_Task to complete_
Please reproduce the entries below exactly, leaving the pictures out.

_Exercise inputs_
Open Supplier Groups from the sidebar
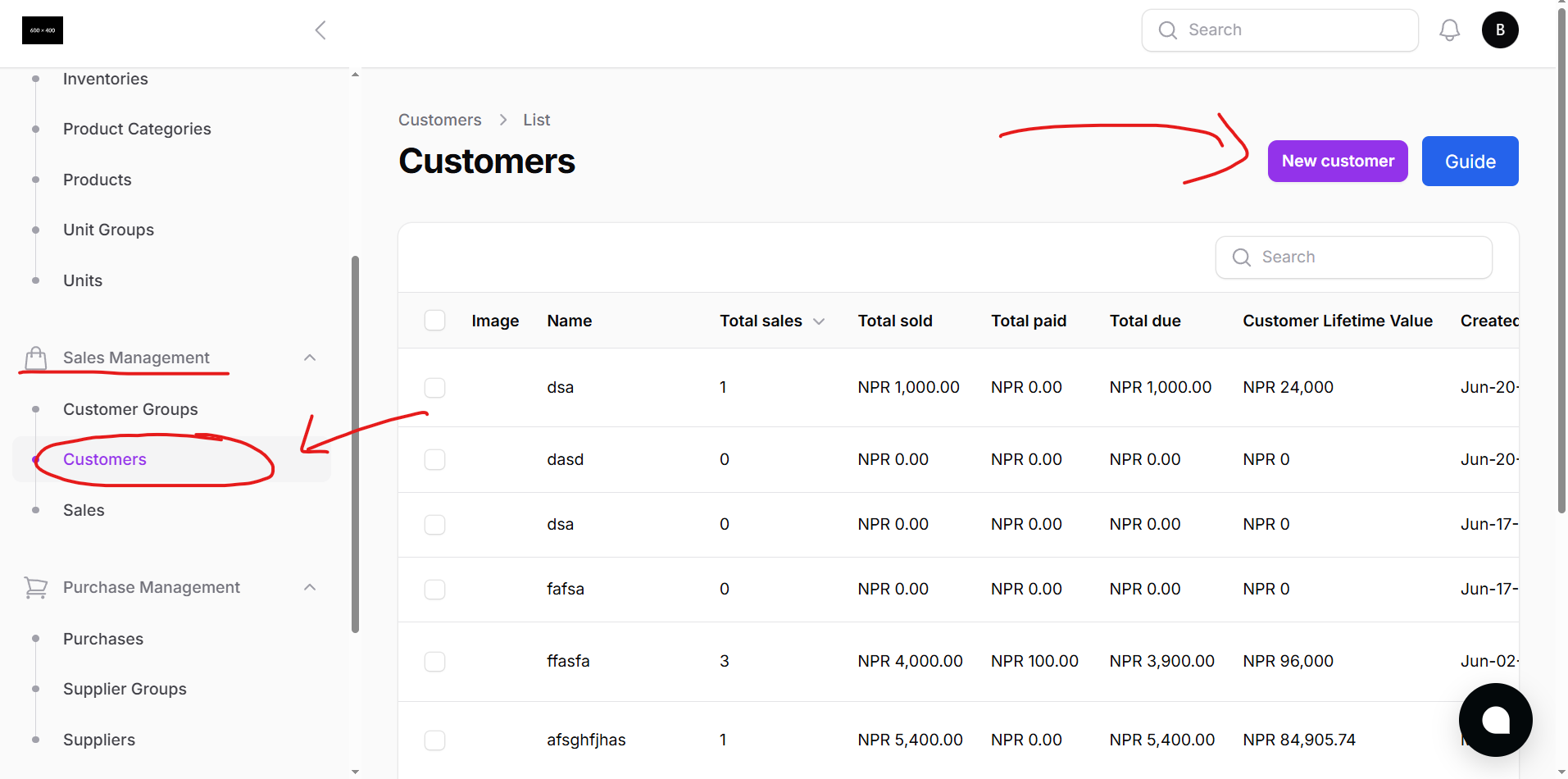1568x779 pixels. (125, 689)
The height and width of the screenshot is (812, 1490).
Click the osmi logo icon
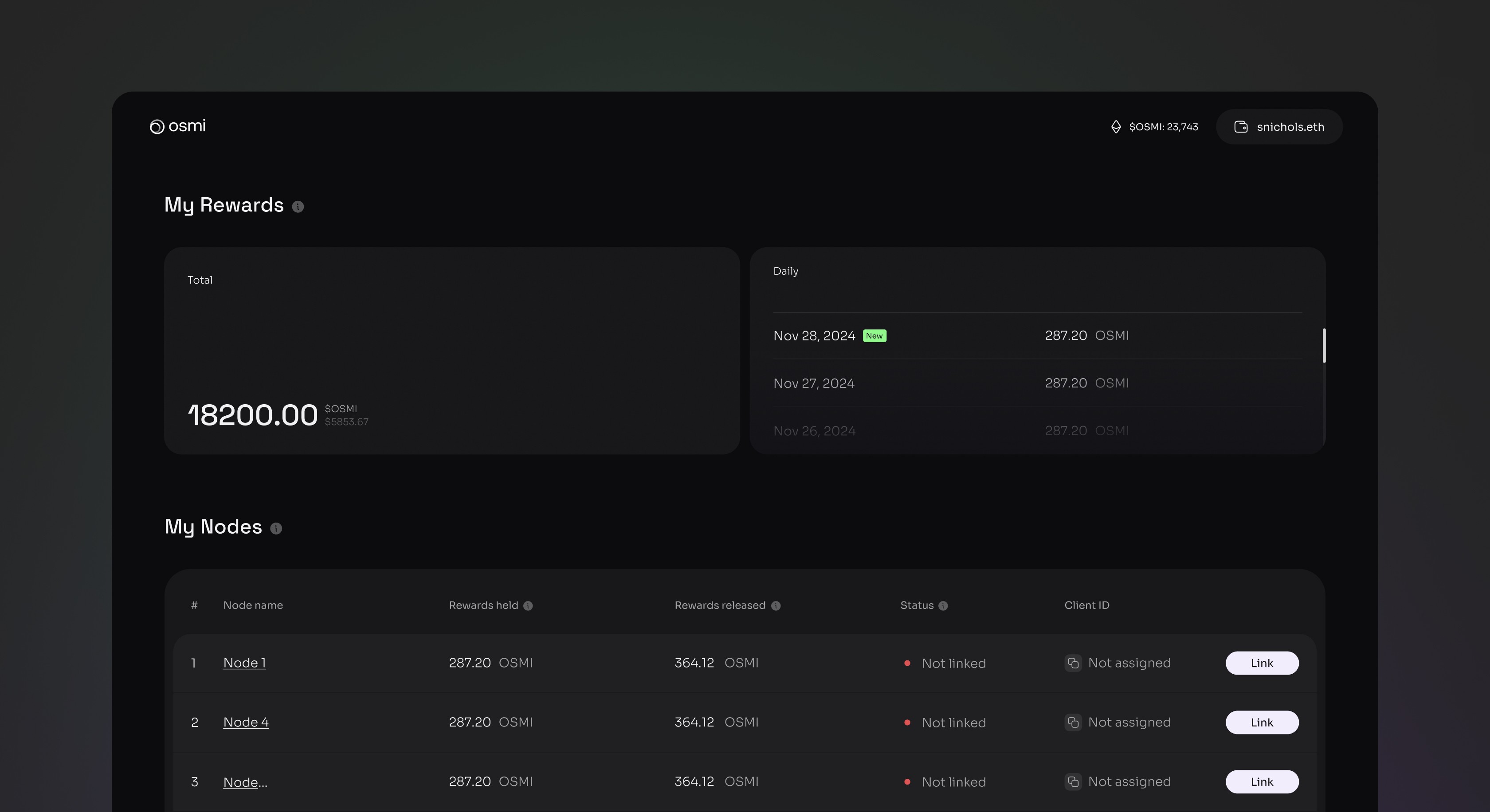pos(157,127)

_Written answer_
Open Supplier Groups from the sidebar
1568x779 pixels. (125, 689)
The height and width of the screenshot is (812, 1490).
Click the osmi logo icon
pos(157,127)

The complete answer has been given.